If you missed Deborah Underwood's interview on Monday, find it (here).

This post is part of a series by authors and KidLit bloggers called Perfect Picture Book Fridays. For more picture book suggestions see Susanna Leonard Hill's Perfect Picture Books.

**As an extra treat - here's a quick review of Deborah Underwood's other newest picture book READING BEAUTY (released 9/24/2019):

Reading Beauty

Author: Deborah Underwood

Illustrator: Meg Hunt

Publisher: Chronicle Books (2019)

Ages: 3-5


As a fractured fairy tale, this book is as unique as its "sister" book Interstellar Cinderella.

Deborah's dream of tackling the Big Three princesses—Snow White, Sleeping Beauty, and Cinderella—and "giving parents and kids alternatives to the passive princesses of the past," has definitely been achieved.

Like most of Deborah's books, this group of fractured fairy tales also focuses on encouraging "empathy and trying to see another’s point of view." Creating empowered girls who take matters into their own hands.

Also set in space, this book turns the helpless princess rescued by a prince tradition on its head.

Princess Lex loves to read, with the help of her puppy, Prince. However, on her fifteenth birthday, due to a fairy's curse that she would get a paper cut and fall into a "death-like sleep," her parents hid all the kingdom's books. As darkness and gloom spread throughout her world, she decides to confront the fairy and make her reverse the curse.

Using books - held by a bot - she learns to fly, track a fairy, and create an herbicide.
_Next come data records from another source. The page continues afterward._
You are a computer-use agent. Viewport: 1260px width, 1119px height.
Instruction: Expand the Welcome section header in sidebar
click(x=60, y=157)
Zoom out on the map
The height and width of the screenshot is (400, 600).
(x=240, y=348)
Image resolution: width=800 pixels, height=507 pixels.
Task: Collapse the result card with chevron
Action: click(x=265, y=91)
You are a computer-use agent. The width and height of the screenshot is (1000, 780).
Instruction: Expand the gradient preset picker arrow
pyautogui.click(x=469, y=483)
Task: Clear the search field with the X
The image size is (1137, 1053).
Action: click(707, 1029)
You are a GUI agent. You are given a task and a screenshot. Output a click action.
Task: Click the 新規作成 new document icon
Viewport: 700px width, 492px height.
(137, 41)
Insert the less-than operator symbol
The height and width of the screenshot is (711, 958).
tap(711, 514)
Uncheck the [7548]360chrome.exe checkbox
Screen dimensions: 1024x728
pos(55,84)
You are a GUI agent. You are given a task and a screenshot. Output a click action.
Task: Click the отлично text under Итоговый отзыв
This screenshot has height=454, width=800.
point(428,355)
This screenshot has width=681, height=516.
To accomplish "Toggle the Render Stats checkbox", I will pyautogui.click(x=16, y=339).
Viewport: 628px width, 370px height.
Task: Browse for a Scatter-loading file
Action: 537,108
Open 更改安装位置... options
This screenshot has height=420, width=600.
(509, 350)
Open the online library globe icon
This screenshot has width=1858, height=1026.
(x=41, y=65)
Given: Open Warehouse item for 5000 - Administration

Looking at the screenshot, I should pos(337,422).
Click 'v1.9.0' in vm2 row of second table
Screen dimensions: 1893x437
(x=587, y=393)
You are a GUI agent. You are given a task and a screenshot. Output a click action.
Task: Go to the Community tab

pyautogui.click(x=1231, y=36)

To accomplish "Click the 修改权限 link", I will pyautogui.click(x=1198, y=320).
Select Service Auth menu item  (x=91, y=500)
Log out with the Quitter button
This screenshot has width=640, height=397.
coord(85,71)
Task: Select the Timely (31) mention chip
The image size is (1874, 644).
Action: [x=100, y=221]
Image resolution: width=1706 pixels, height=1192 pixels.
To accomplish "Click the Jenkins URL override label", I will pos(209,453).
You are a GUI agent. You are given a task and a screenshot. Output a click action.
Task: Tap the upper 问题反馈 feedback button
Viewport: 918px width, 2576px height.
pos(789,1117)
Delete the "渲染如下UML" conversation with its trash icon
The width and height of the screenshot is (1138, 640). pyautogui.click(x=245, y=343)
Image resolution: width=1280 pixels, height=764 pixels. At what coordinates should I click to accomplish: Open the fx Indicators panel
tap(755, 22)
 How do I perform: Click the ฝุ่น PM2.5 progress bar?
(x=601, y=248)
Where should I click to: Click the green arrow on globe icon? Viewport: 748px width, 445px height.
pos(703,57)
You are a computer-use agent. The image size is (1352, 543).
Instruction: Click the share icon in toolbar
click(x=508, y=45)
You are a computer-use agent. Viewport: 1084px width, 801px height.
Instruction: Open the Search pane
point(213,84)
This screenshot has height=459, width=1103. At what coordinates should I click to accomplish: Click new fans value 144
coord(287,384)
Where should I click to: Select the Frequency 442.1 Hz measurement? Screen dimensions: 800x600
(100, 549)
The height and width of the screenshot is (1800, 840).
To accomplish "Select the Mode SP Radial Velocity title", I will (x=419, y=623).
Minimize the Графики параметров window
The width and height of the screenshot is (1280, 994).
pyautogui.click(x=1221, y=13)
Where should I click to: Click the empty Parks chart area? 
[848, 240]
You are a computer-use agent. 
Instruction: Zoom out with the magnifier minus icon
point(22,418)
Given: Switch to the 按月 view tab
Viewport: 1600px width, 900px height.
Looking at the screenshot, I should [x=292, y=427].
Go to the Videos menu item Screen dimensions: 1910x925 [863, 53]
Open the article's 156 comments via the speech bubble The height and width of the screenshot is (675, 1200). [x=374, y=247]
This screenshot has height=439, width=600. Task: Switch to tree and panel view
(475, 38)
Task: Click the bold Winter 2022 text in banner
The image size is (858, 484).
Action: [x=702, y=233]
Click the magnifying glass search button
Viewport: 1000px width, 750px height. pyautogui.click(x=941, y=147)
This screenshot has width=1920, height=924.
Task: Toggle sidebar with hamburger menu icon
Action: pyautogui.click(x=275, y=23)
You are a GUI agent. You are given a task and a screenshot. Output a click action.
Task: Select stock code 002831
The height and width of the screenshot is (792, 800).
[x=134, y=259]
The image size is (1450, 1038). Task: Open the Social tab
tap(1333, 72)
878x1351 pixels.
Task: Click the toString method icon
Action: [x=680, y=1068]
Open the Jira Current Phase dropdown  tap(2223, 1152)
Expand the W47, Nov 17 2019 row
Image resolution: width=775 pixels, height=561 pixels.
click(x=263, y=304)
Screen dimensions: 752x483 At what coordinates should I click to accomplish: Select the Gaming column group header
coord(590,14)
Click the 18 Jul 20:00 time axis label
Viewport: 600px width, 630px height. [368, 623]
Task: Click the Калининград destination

As a last-ditch effort, the fairy tries to entice Lex with a poisoned BOOK, entitled "How to Lift a Curse." I won't give away the ending but suffice it to say the Lex proves to be a smart, strong, and sneaky princess, with a pretty special puppy friend.

This (and Interstellar Cinderella) is a great mentor text for fracturing fairy tales, the use of unexpected words in rhyming texts (miffed & herbicide), and weaving empathy and kindness organically into a story. I love how Deborah made reading the central thread of this updated tale. It is a great read which combines a fantastical interstellar setting with a fun bent on princesses. And, if you enjoyed these books, be sure to keep your eyes out for Snow Bright and the Seven Bots.